* **What the task requires**
Lay out the records between the lines holding "Describe the element" and "at that location.", inclusive, as a two-column CSV with the headers input and output. Give one row per record, with its text and its answer each in a single quoted field, line breaks turned into spaces, and the pictures left out.
** START OF Provided information **
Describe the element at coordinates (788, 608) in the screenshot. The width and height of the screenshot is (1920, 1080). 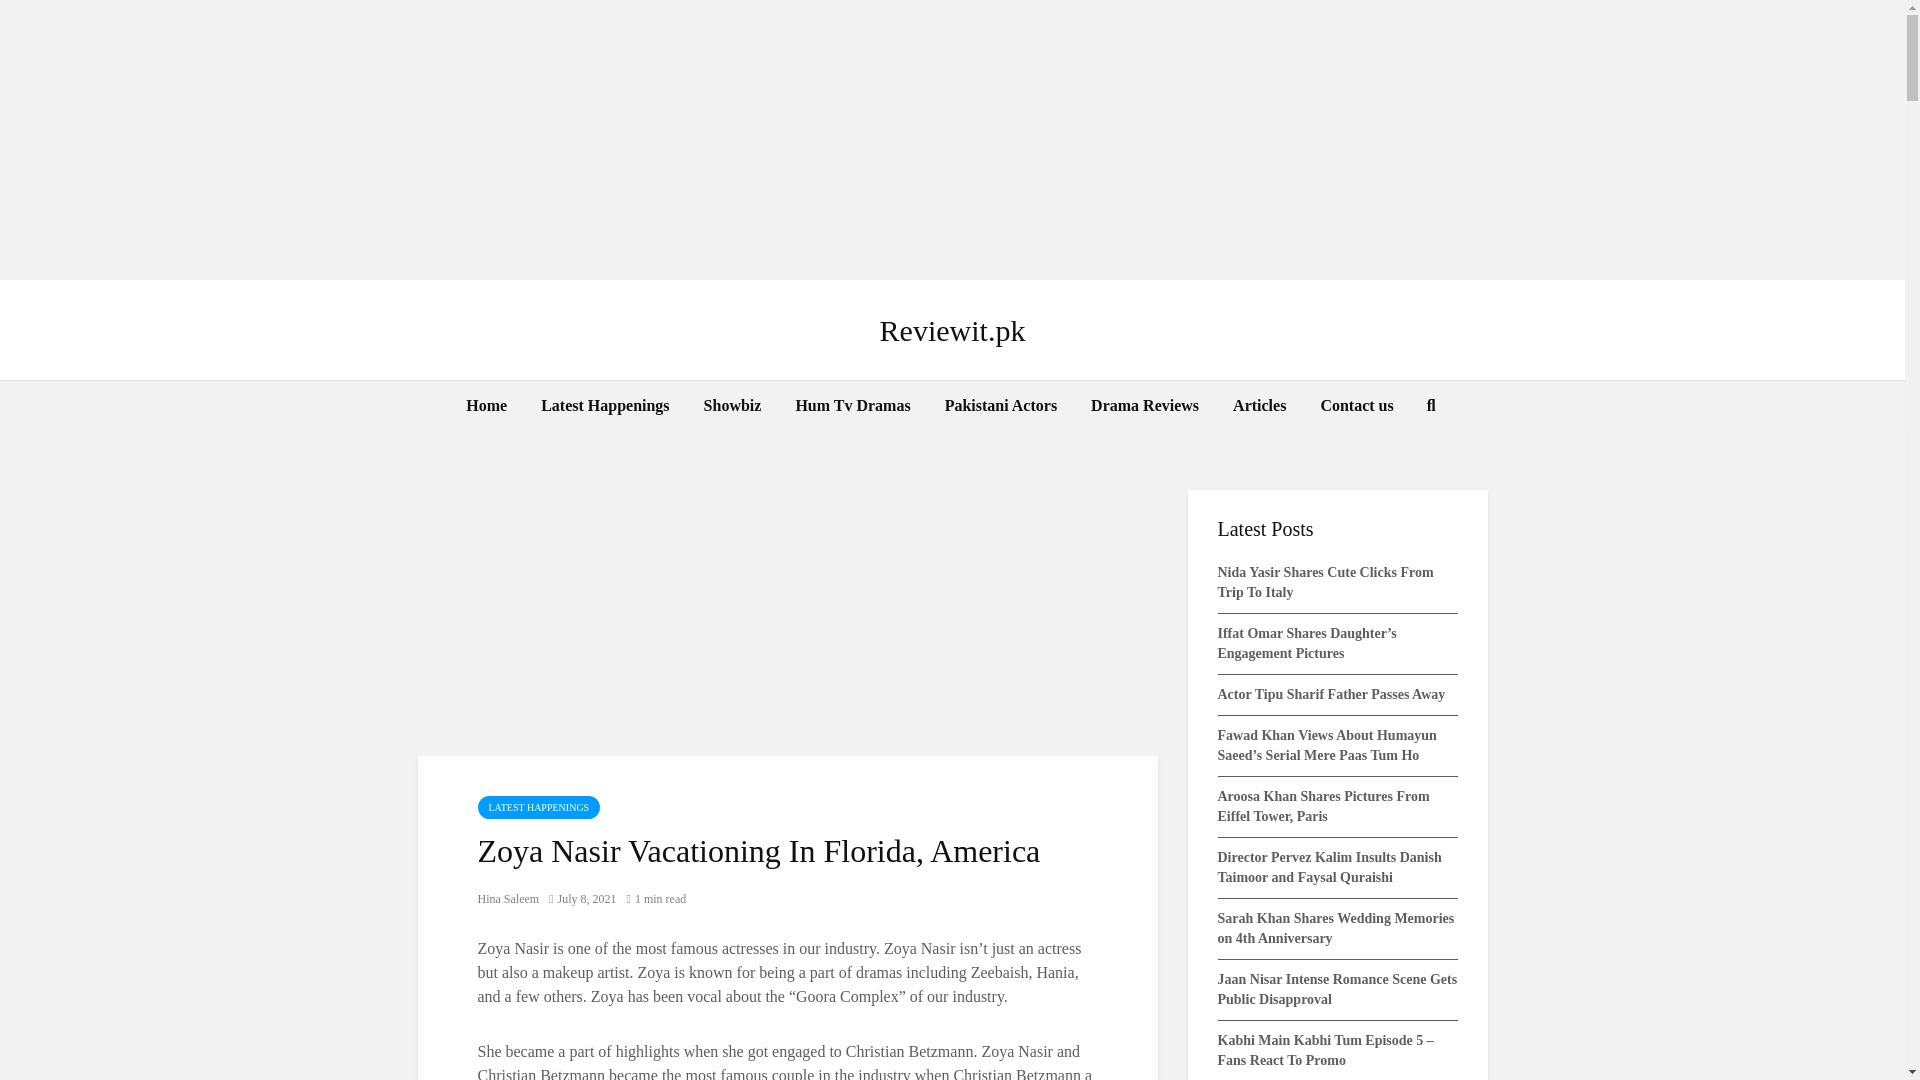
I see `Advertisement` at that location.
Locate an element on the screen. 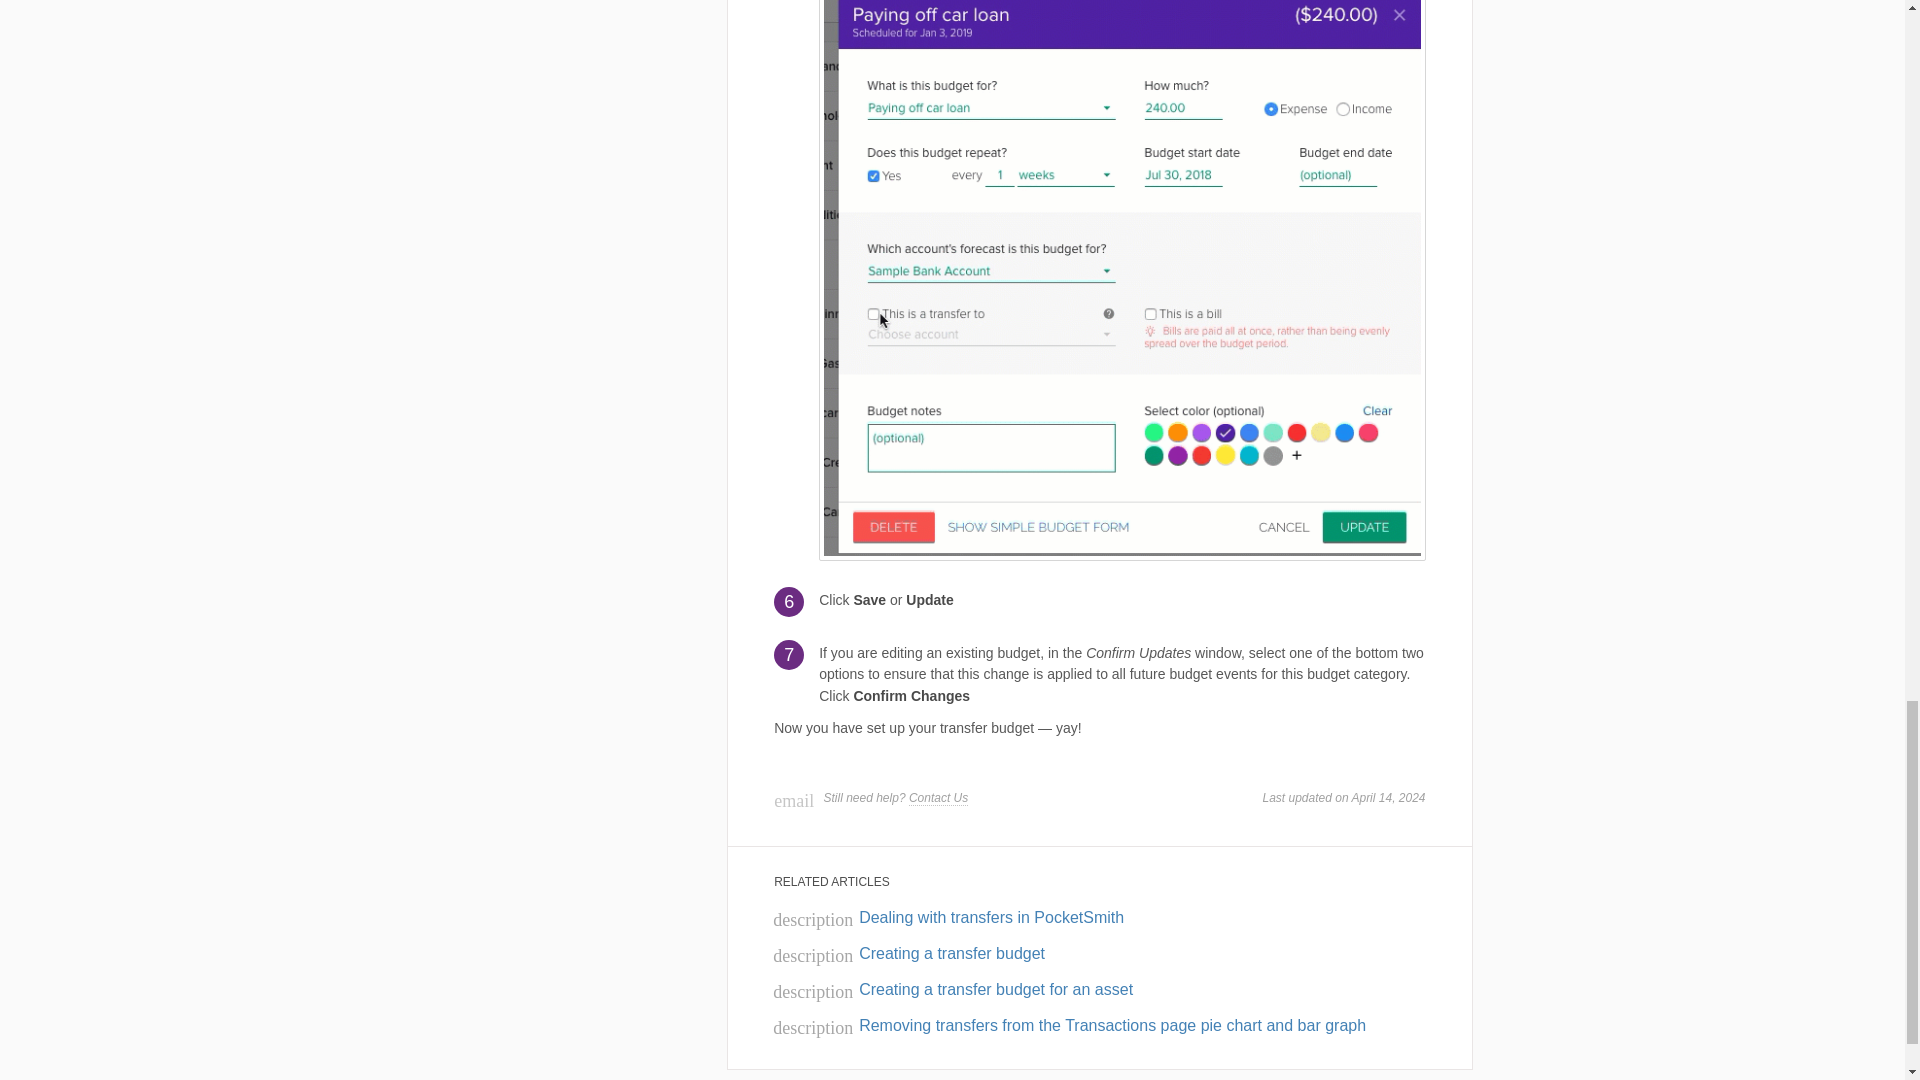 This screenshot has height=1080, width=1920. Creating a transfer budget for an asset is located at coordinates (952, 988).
** END OF Provided information **
** START OF Provided information **
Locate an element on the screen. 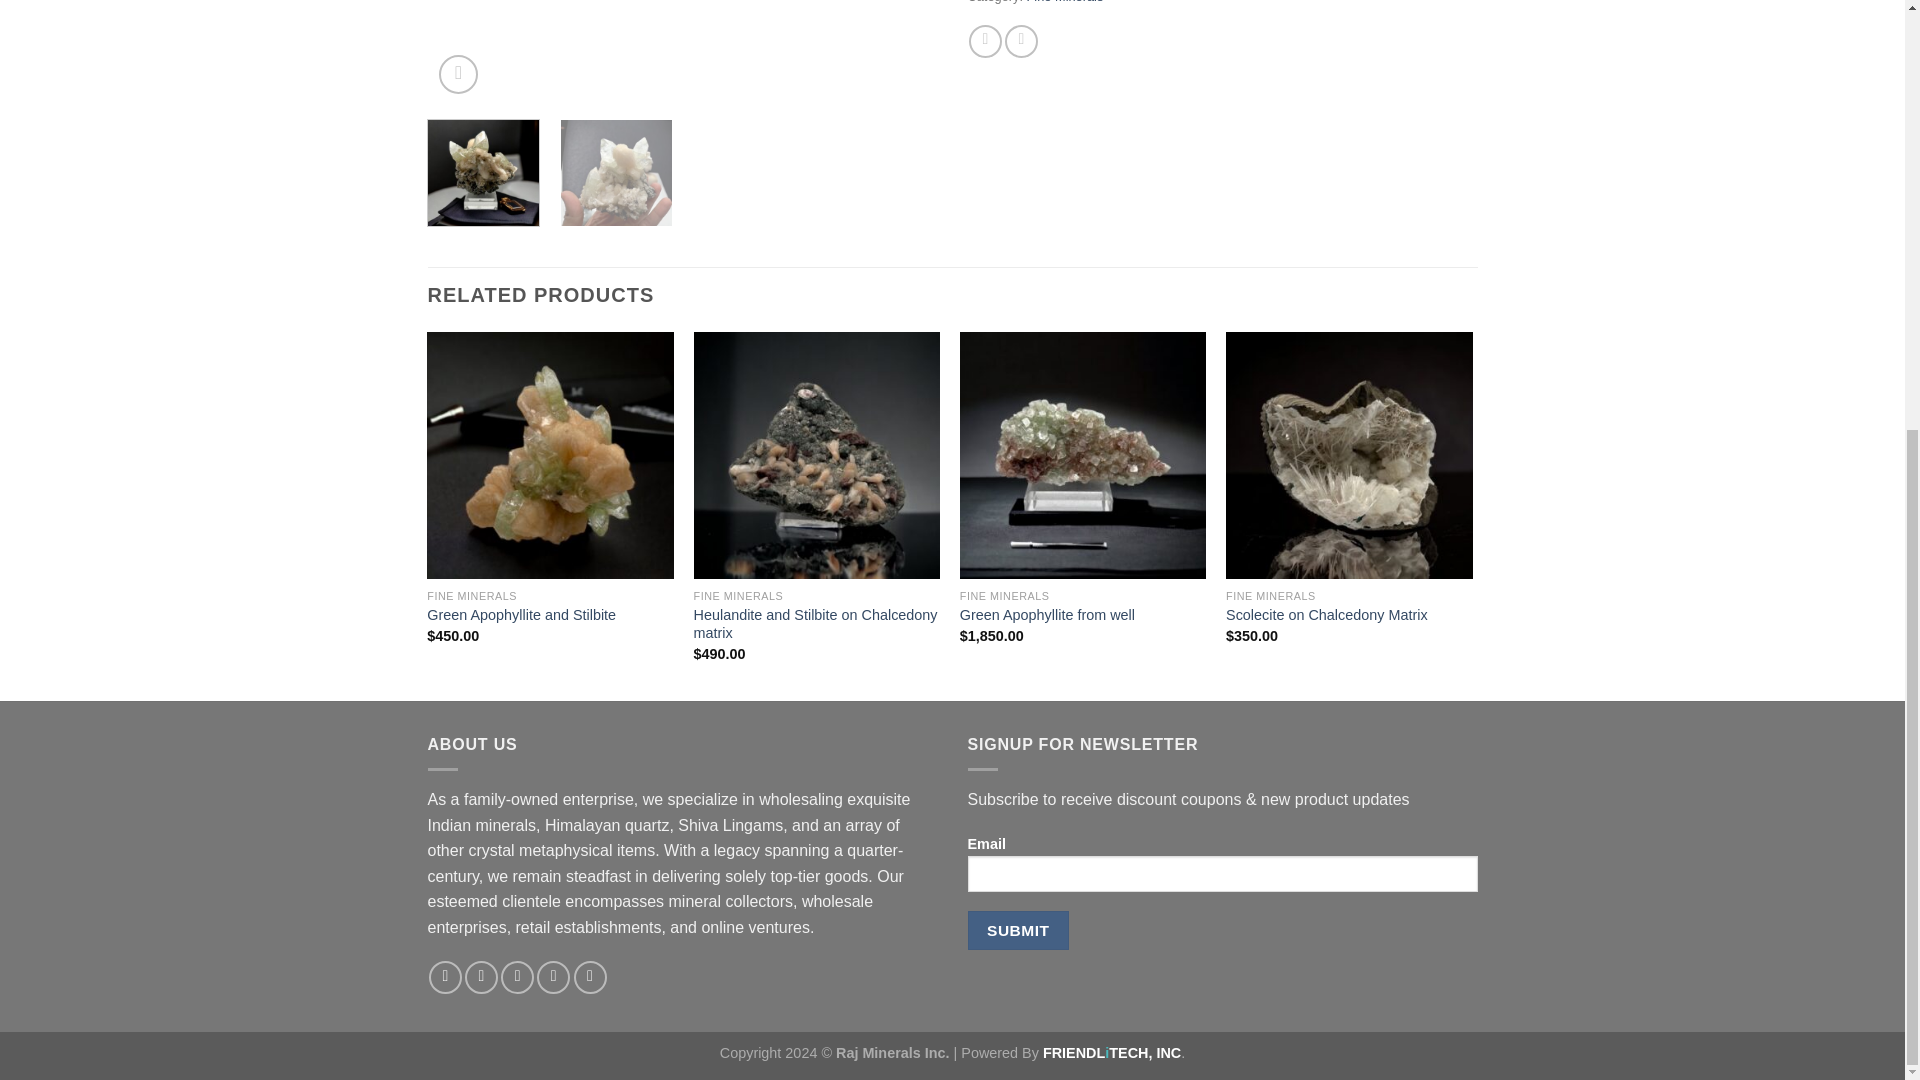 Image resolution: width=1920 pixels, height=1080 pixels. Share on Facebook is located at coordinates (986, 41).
** END OF Provided information **
** START OF Provided information **
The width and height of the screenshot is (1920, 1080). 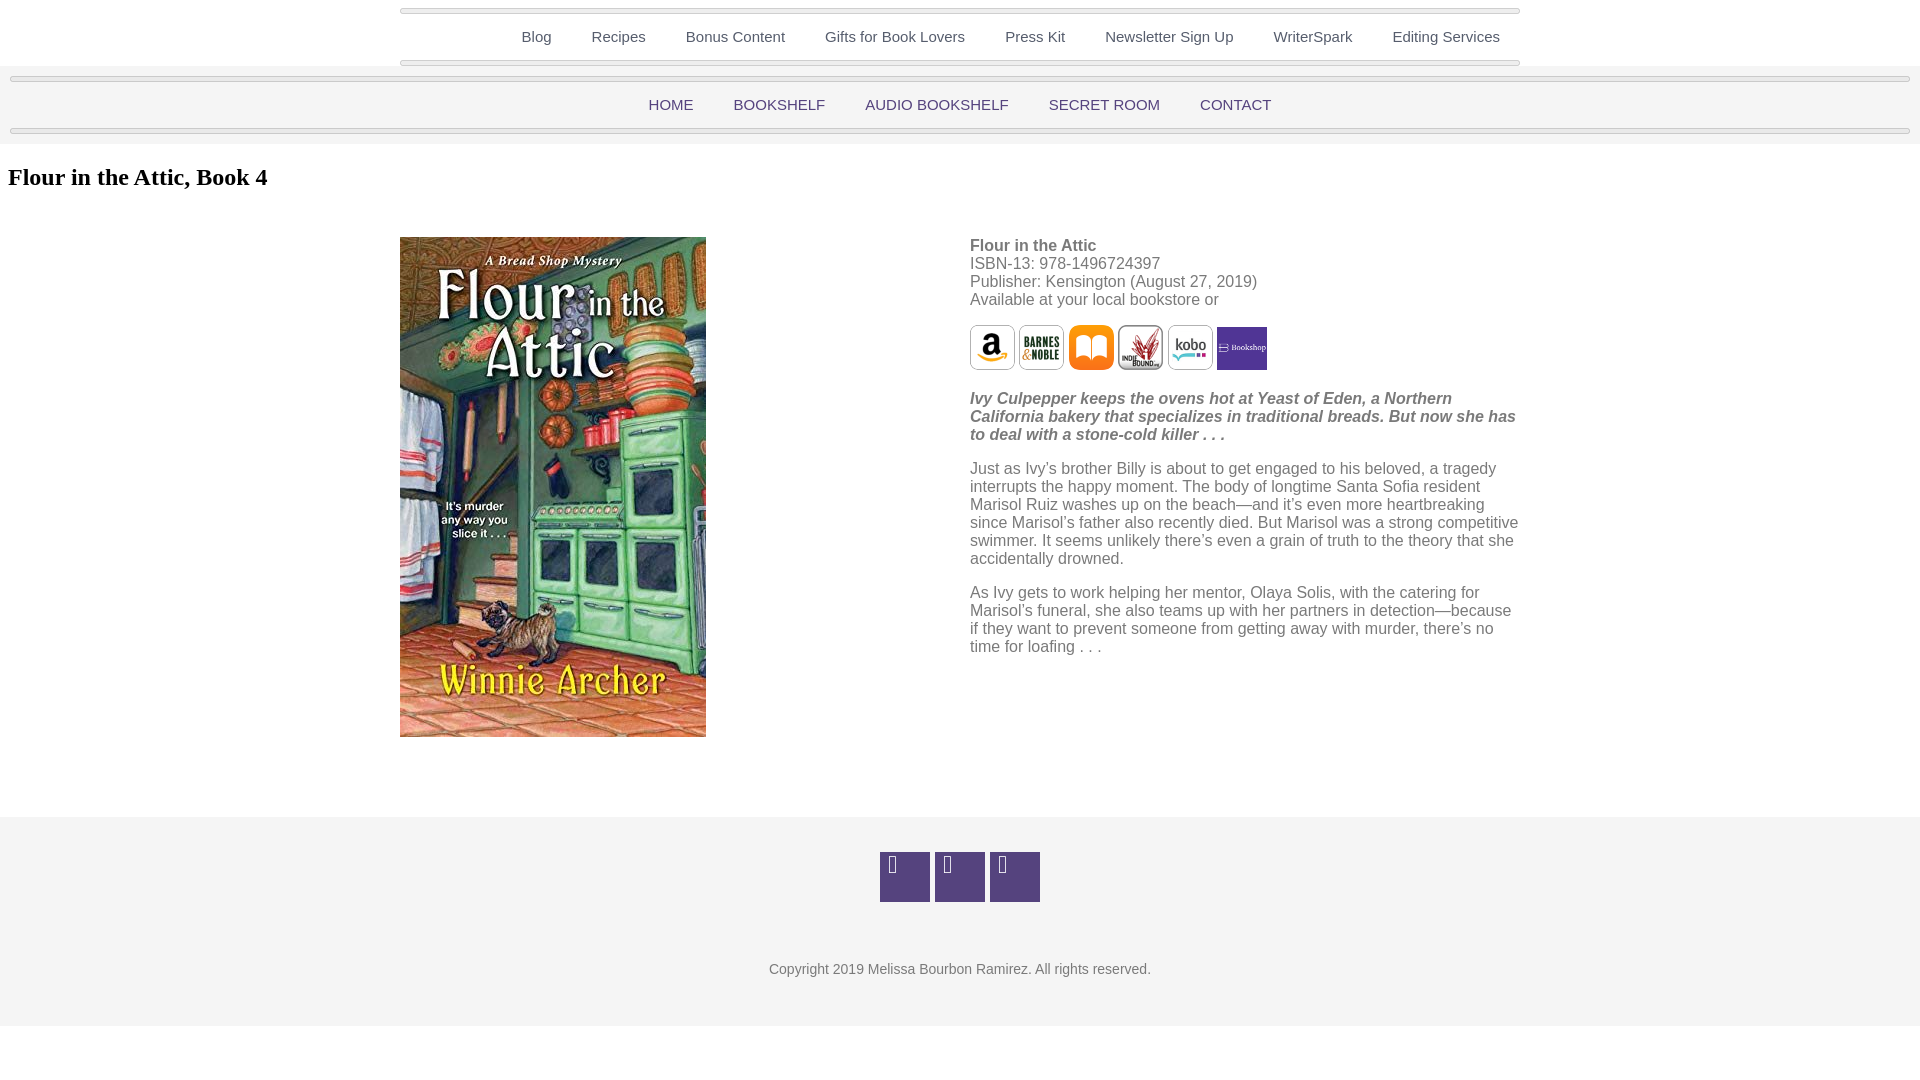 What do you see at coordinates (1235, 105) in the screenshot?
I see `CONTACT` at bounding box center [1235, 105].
** END OF Provided information **
* **Exercise output**
input,output
"Describe the element at coordinates (788, 608) in the screenshot. The width and height of the screenshot is (1920, 1080).","I see `Advertisement` at that location."